Without changing a word, return the listing below, minus its images.

BEGIN Given information

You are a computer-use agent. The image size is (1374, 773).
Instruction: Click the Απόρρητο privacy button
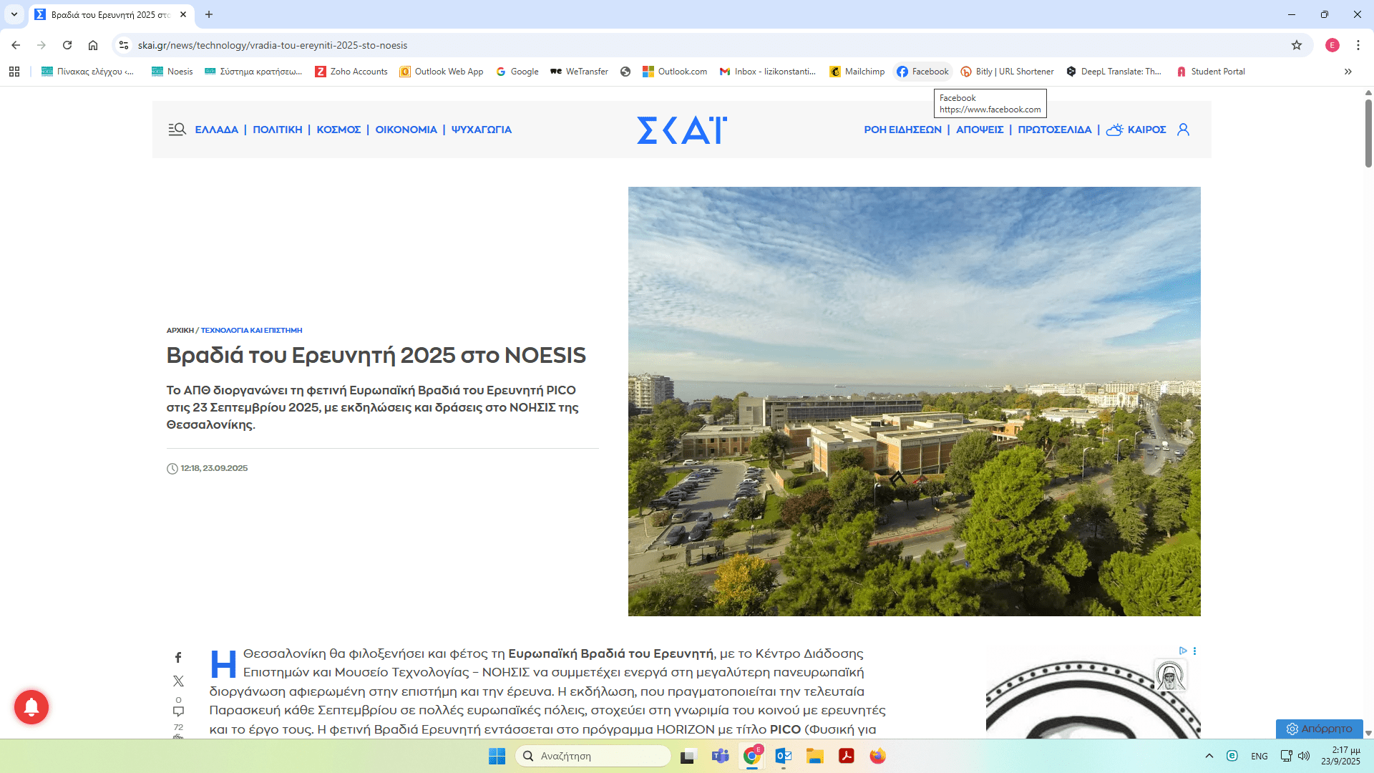pos(1319,729)
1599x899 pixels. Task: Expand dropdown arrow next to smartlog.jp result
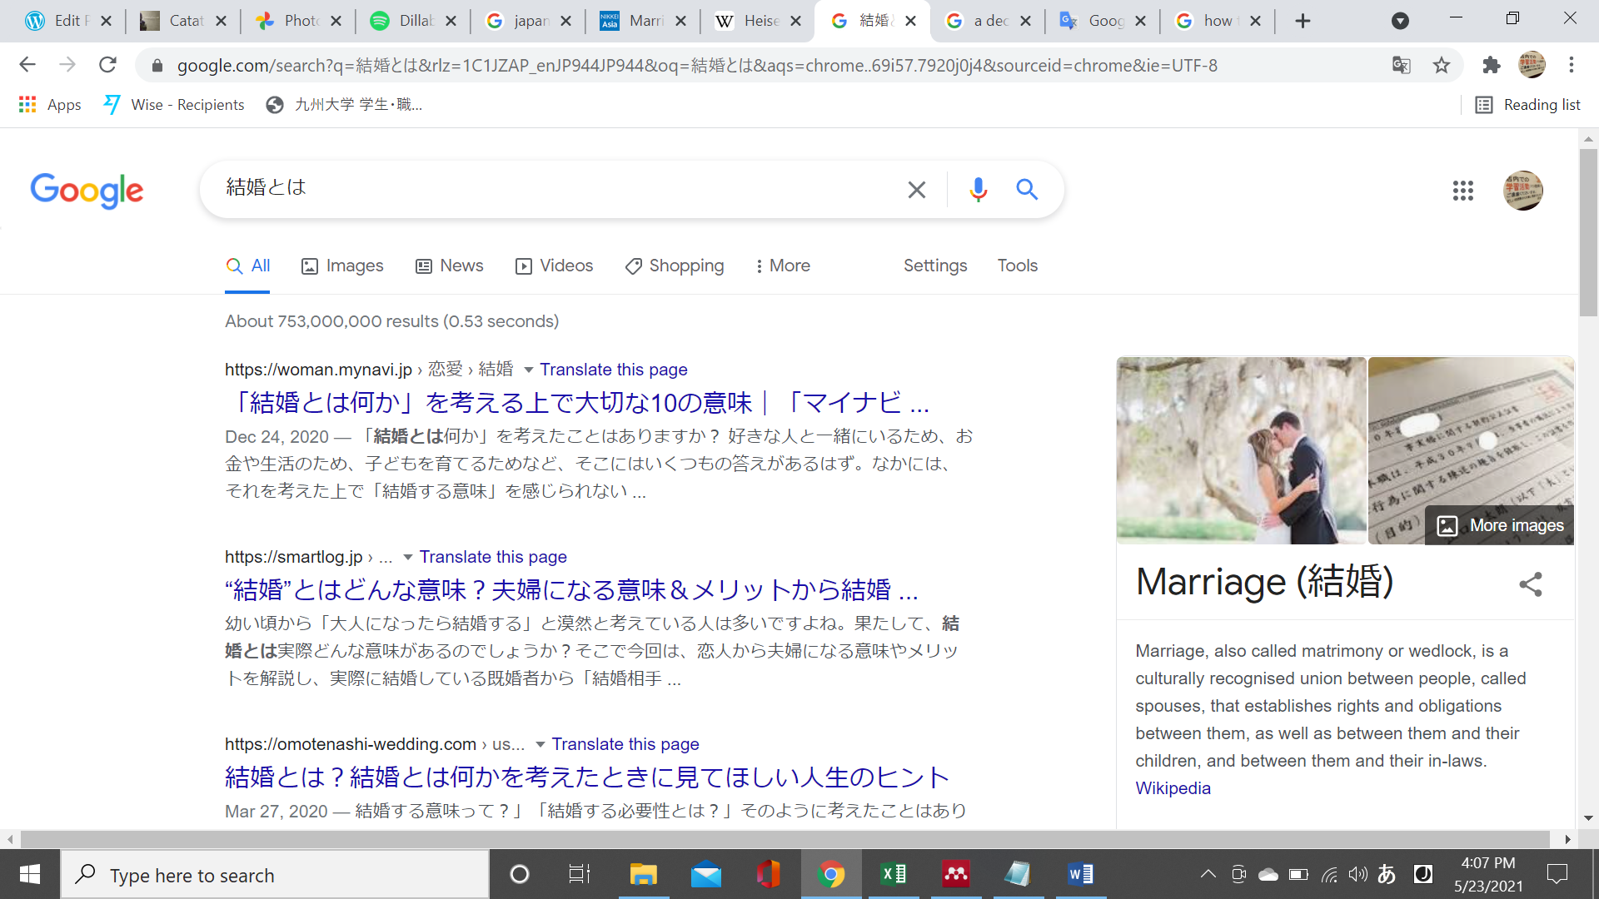(408, 557)
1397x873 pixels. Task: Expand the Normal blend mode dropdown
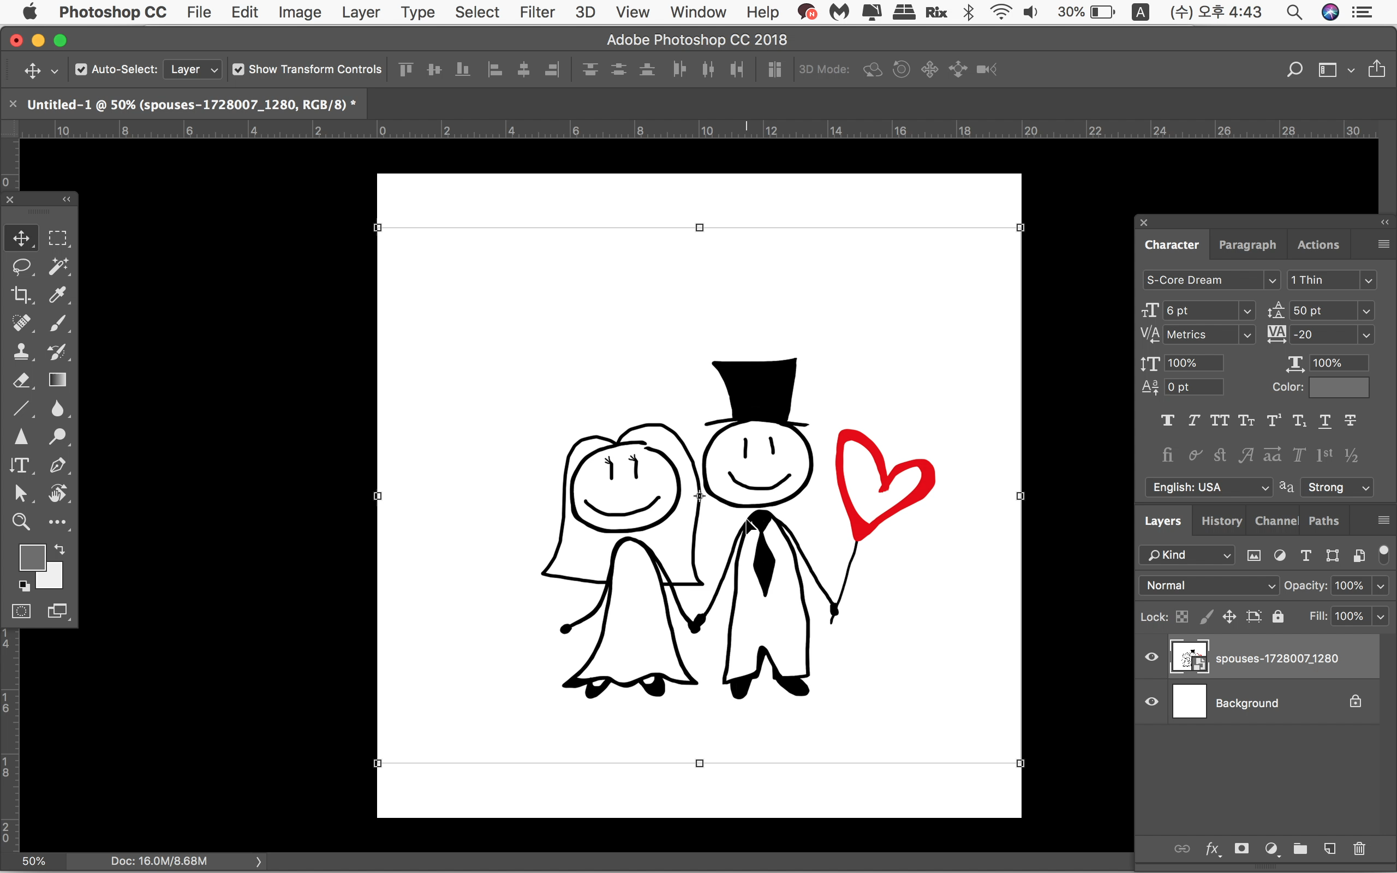(x=1209, y=585)
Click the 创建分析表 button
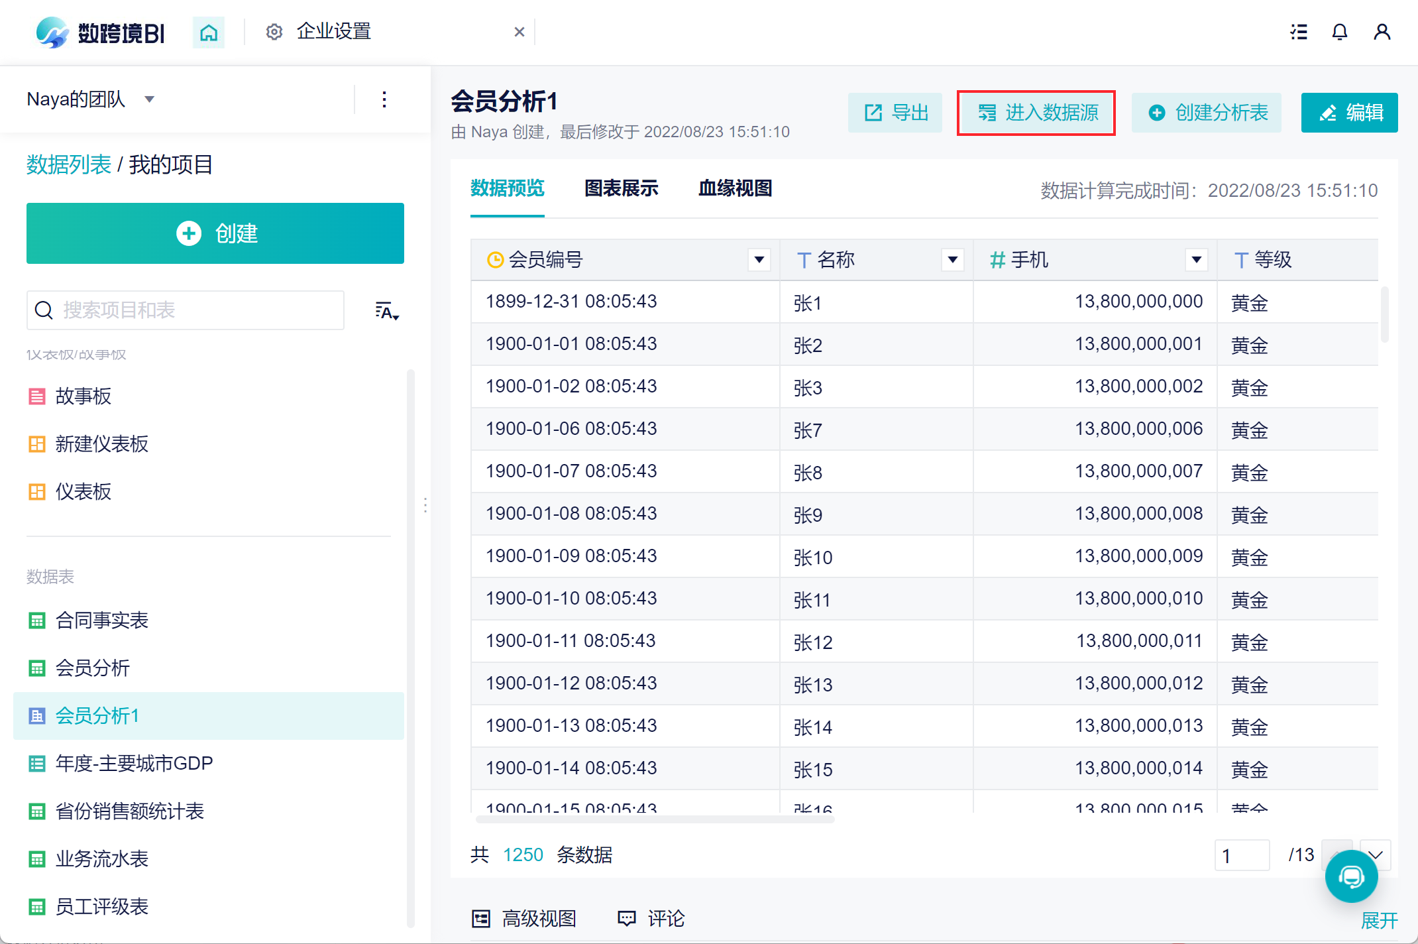 (1207, 113)
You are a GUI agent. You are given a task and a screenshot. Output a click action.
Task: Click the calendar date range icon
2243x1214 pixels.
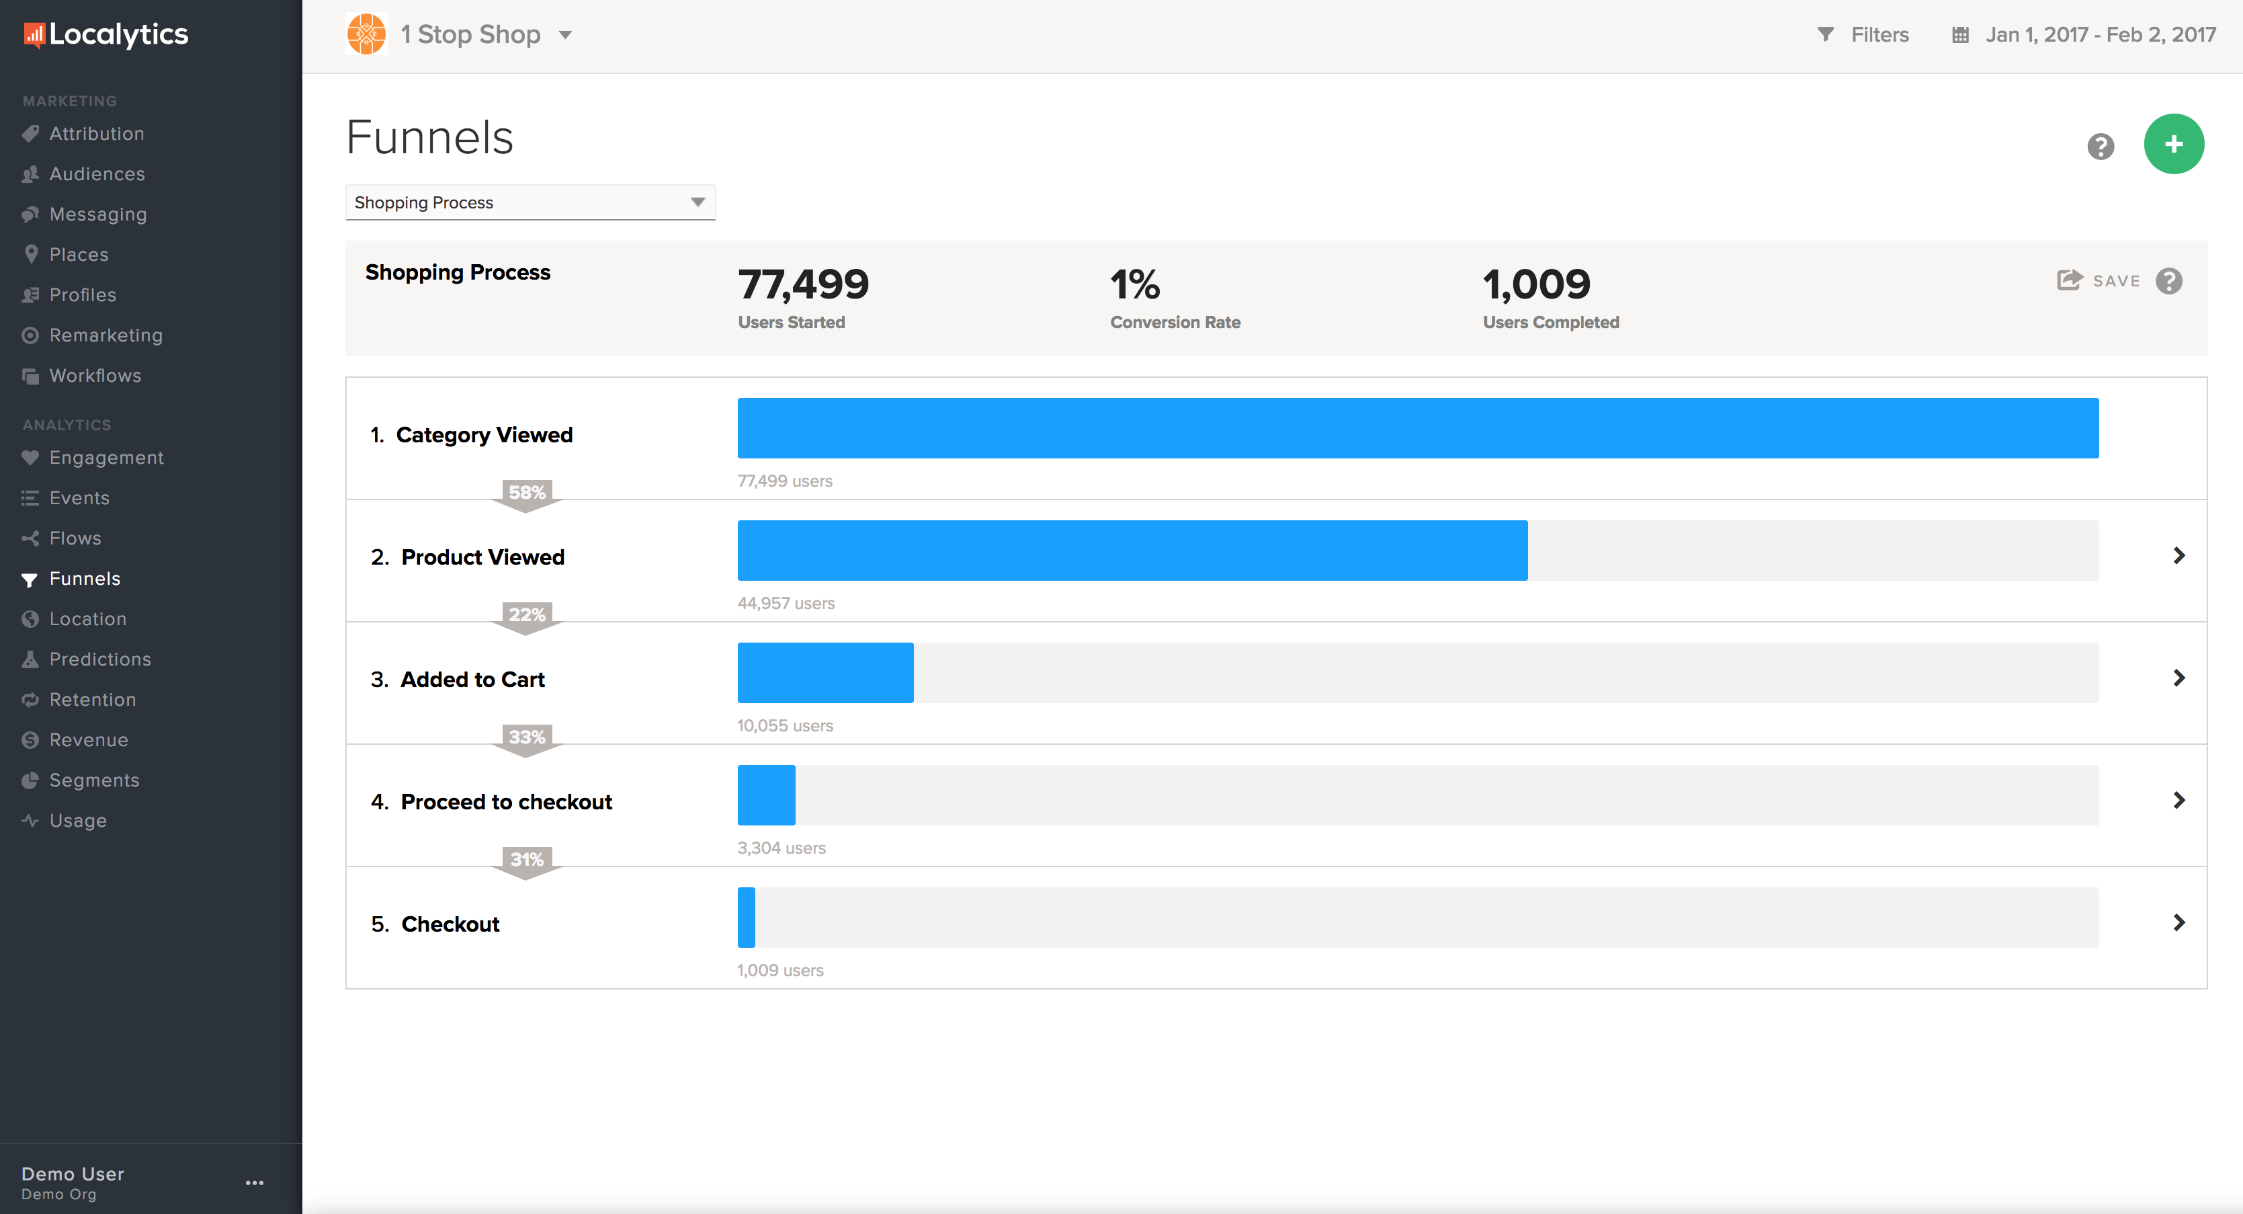1960,35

END Given information

▶ _Output below_:
You are a computer-use agent. The image size is (1374, 773).
Instruction: Click the Απόρρητο privacy button
pos(1319,729)
1599x899 pixels. Task: Expand dropdown arrow next to smartlog.jp result
(408, 557)
1397x873 pixels. Task: Expand the Normal blend mode dropdown
(x=1209, y=585)
Click the 创建分析表 button
 (1207, 113)
You are a GUI agent. You are given a task and a screenshot. Output a click action.
Task: Click the calendar date range icon
2243x1214 pixels.
1960,35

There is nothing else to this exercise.